Tim Evans R Tips Page

Tim Evans Computing Tips Main Page Tim Evans Informal Home Page | Tim Evans Imperial College page |

R

The R statistics package is free, widely used, and is extremely powerful. It is a statistics package first so its analysis tools, e.g. non-linear curve fitting, is very good. It has extensive plotting abilities and can produce pdf and postscript output suitable for publications. It can also display networks, e.g. using iGraph. I have found it painful to learn as it does not work in the same way as normal programming languages (works more like Matlab) and the manuals are dense if comprehensive. The best way in is to take the time to read the introductory manual and then to find a good book of which there are several (see the R Wiki book list). On the other hand being open source there is masses of material on the web. A search starting with the terms R statistics followed by other relevant keywords should throw up what you need. There are GUI front ends for Windows etc. but most commands need to be entered on the command line. I tend to test the commands on the command line, copying what works into simple scripts so I can repeat this quickly in the future. Scripts are easy to run (or "source" them in R language).

Some places to look

Tips

Non linear Fitting example

This can be very frustrating, but this is often due to the inherent nature of non-linear fitting and not the fault of R. I find that playing around with the starting values and bounds for the parameters being fitted can often turn rubbish into beautiful results. Persevere is the watch word here.

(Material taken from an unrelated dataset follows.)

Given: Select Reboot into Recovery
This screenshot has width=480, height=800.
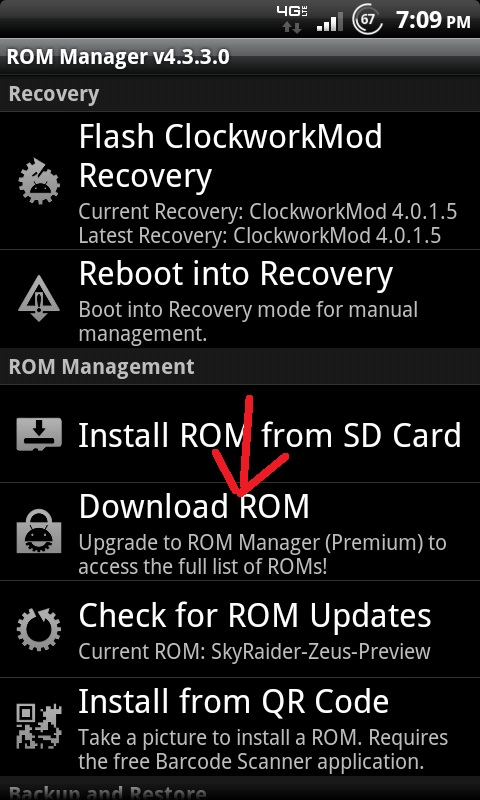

Create a data frame containing the data, here with two columns labelled k and logp

df <- data.frame(k = dataf$k[2:kmax], logp = log(dataf$pk[2:kmax]));
The parameters in this example are called Afit, gammafit and k0fit and one needs to specify lower, upper and starting values for these. Of course the starting values must be larger (smaller) than the corresponding value specified in the lower (upper) list. For instance I might use
 startlist <- list(Afit=Aest,   gammafit=gammaest,   k0fit=k0est);
 lowerlist <- list(Afit=Alower, gammafit=gammalower, k0fit=k0lower)
 upperlist <- list(Afit=Aupper, gammafit=gammaupper, k0fit=k0upper )
where Aest etc. all have numerical values. To fit see if the logp data fits form with a linear and log k terms, I use one of the following
  fitres <- nls( logp ~ log(Afit)-gammafit*log(k) - k/k0fit  , df, startlist, lower=lowerlist, upper=upperlist,  algorithm="port")
  fitres <- nls( logp ~ log(Afit)-gammafit*log(k) - k/k0fit  , df, startlist, lower=lowerlist, upper=upperlist)
Note the first part is how you specify a formula. The names in the formula are either data or parameters. The data variable are those present in the data frame df, e.g. logp refers to the values in df$logp. Any names appearing in the in the upper, lower and starting value lists are treated as the parameters whose values are being sought, e.g. Afit in the formula appears in startlist so its value is being found. Anything else better have a fixed numerical value.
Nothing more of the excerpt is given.